The research shows that:
– There were 124 funding schemes for local growth and regeneration across 20 departments and agencies, amounting to over £22bn in 2013/14. About half of these required local authorities, businesses and charities to bid for money.
– The average cost of putting together funding bids for local authorities alone was about £30,000. It also cost local authorities an estimated 33 days in officer time, per bid.
– To illustrate what this means, the overall cost to the public sector of bidding for the Local Pinch Point fund alone may have been in the order of £6m, based on the average cost of preparing a bid and the number of bids submitted. This equates to about 7% of the annual value of that fund.
– Only a small minority of applicants are receiving formal grant offers within six months. Most are waiting up to a year and many are waiting even longer.
Councillor Peter Box, chair of the LGA’s economy and transport board, said: “Millions of pounds and hundreds of days of officer time are tied up just trying to access funding.
“This is proving completely counterproductive to our efforts to create jobs, build homes and develop the infrastructure we need to get our economy growing.
“The complex maze of bureaucracy Whitehall is clinging on to appears to have been designed to create work for civil servants rather than jobs for the people in the rest of the country.
“It is farcical that government persists with a system which requires millions of pounds of public money to be spent on bidding for funds from the public purse, whilst creating uncertainty for businesses and investors. Councils and businesses want to spend this money on improving the economy, not reams of costly bureaucracy.
“Local government has great ambition to get on with the job of building homes, creating jobs, supporting businesses and investing in new infrastructure, but has been hamstrung by funding cuts and by a convoluted system not fit for purpose.
“Local economies are complex and national funding streams are not as coordinated, flexible and responsive as we need them to be in order to get projects off the ground in good time.”
Last June, the Government established the £2bn Local Growth Fund to help solve the problem of too many funding streams. However the fund pulls together just six of the 124 funding streams identified by the LGA research and it amounts to less than 10% of what the Government currently spends on local growth and regeneration.
These findings are being published as local civic and business leaders anxiously await news about how much funding they will receive to promote local economic growth.
John Allan, national chairman of the Federation of Small Businesses, said: “This research clearly shows the problems that result from having such a fragmented system for promoting regional economic development.
“Having so many different funding streams each with their own timetables and objectives makes it very difficult to produce programmes that impact meaningfully on businesses.
“It also wastes resources on bidding processes that could be better used elsewhere. What is required is a far more co-ordinated approach focused on fewer schemes that actually work over the longer term.”

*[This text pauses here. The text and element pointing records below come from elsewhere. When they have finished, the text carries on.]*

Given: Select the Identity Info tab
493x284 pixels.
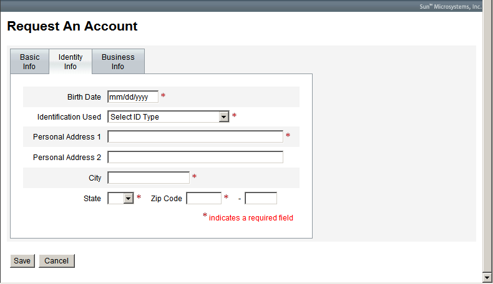Looking at the screenshot, I should click(71, 62).
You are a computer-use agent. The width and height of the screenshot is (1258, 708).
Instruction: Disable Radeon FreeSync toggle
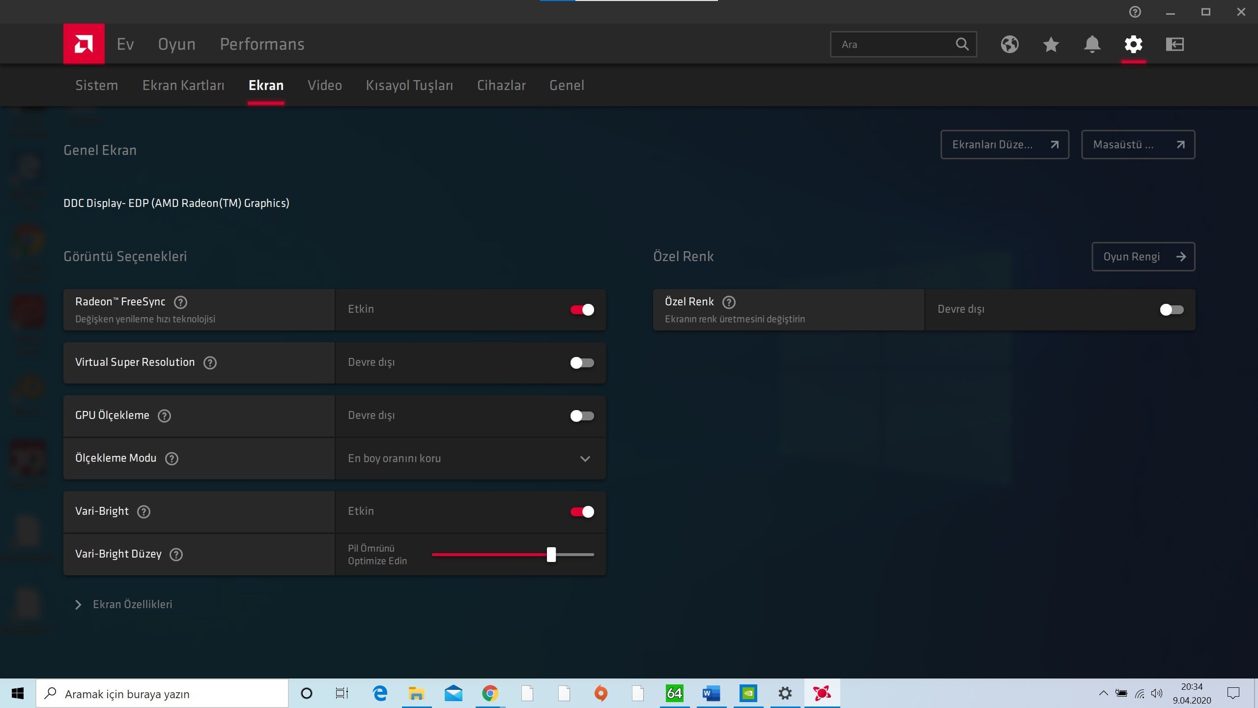tap(582, 309)
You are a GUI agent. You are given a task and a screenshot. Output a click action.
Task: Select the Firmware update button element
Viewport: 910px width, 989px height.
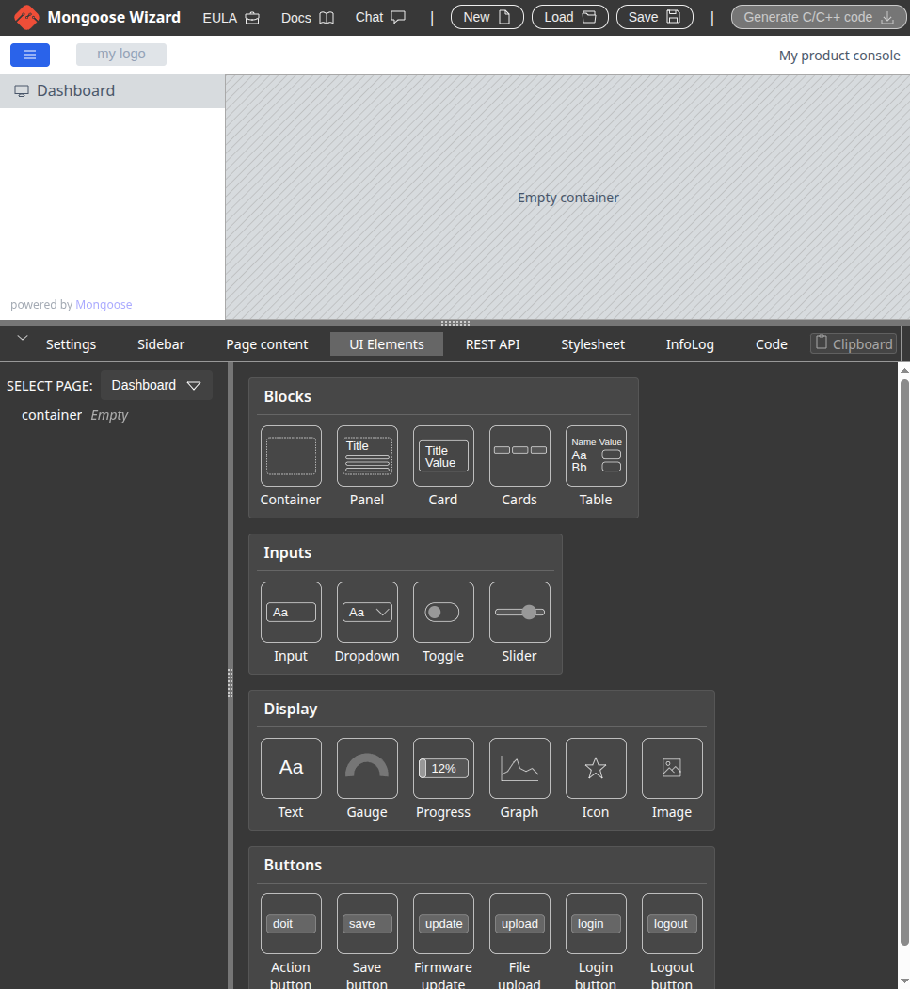point(443,923)
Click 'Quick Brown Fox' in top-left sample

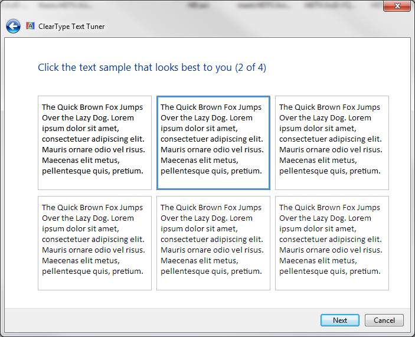[87, 107]
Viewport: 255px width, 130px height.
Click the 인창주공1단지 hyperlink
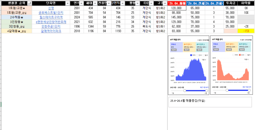pos(51,26)
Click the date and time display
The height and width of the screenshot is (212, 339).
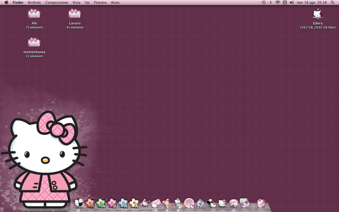[x=312, y=3]

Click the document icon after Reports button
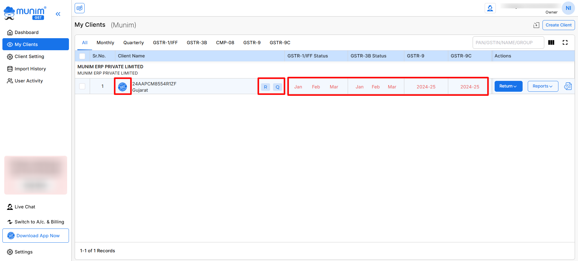click(x=568, y=86)
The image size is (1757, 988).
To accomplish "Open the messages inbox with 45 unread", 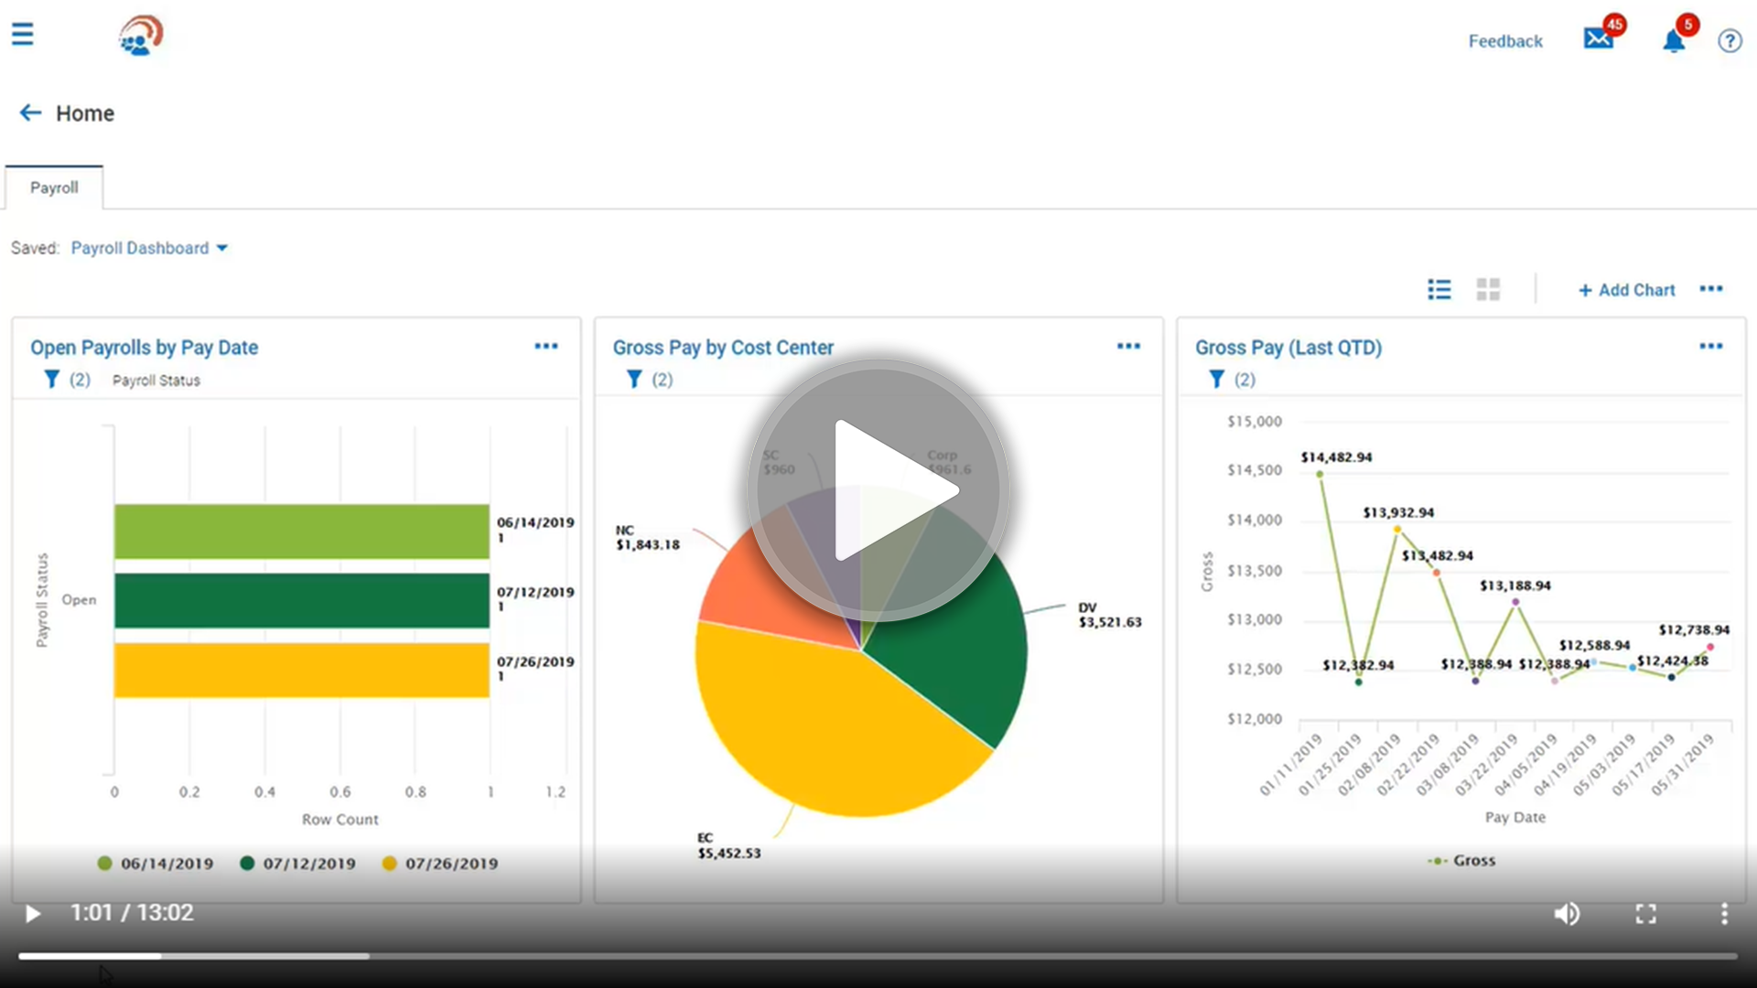I will point(1598,38).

Alex Pratt, chairman of the Local Enterprise Partnership (LEP) network, said: “The research findings illustrate the unhealthy extent to which the over-centralisation and fragmentation of strategic influence over the factors of production has led to damaging instability, inefficiency, and delays in realising economic opportunities.
“Economic and business development require long term consistent approaches that fully reflect the needs on the ground and against which businesses can plan with certainty and not the haphazard, last minute, bureaucratic surprises often characterised by national silo responsibilities.”